In the study in RCC following prior VEGF-targeted therapy (METEOR), fistulas were reported in 1.2% (4/331) of cabozantinib-treated patients and included anal fistulas in 0.6% (2/331) cabozantinib-treated patients. One event was Grade 3; the remainder were Grade 2. Median time to onset was 30.3 weeks.

In the treatment-naïve RCC study (CABOSUN), no cases of fistulas were reported.

In the HCC study (CELESTIAL), fistulas were reported in 1.5% (7/467) of the HCC patients. Median time to onset was 14 weeks.

Fatal fistulas have occurred in the cabozantinib clinical program.

Haemorrhage

In the study in RCC following prior VEGF-targeted therapy (METEOR), the incidence of severe haemorrhagic events (Grade ≥3) was 2.1% (7/331) in cabozantinib-treated RCC patients. Median time to onset was 20.9 weeks.

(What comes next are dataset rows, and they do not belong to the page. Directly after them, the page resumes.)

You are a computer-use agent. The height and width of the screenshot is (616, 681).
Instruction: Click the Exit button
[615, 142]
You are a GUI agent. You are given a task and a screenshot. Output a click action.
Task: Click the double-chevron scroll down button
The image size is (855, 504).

In the treatment-naïve RCC study (CABOSUN), the incidence of severe haemorrhagic events (Grade ≥3) was 5.1% (4/78) in cabozantinib-treated RCC patients.

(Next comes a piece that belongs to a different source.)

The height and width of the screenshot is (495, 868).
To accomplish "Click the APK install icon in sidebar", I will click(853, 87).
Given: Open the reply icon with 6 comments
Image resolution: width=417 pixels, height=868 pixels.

In the HCC study (CELESTIAL), the incidence of severe haemorrhagic events (Grade ≥3) was 7.3% in cabozantinib-treated patients (34/467). Median time to onset was 9.1 weeks.

Fatal haemorrhages have occurred in the cabozantinib clinical program.

Reversible Posterior Leukoencephalopathy Syndrome (RPLS)

No case of RPLS was reported in the METEOR or CABOSUN or CELESTIAL studies, but RPLS has been reported rarely in other clinical studies (in 2/4872 subjects; 0.04%).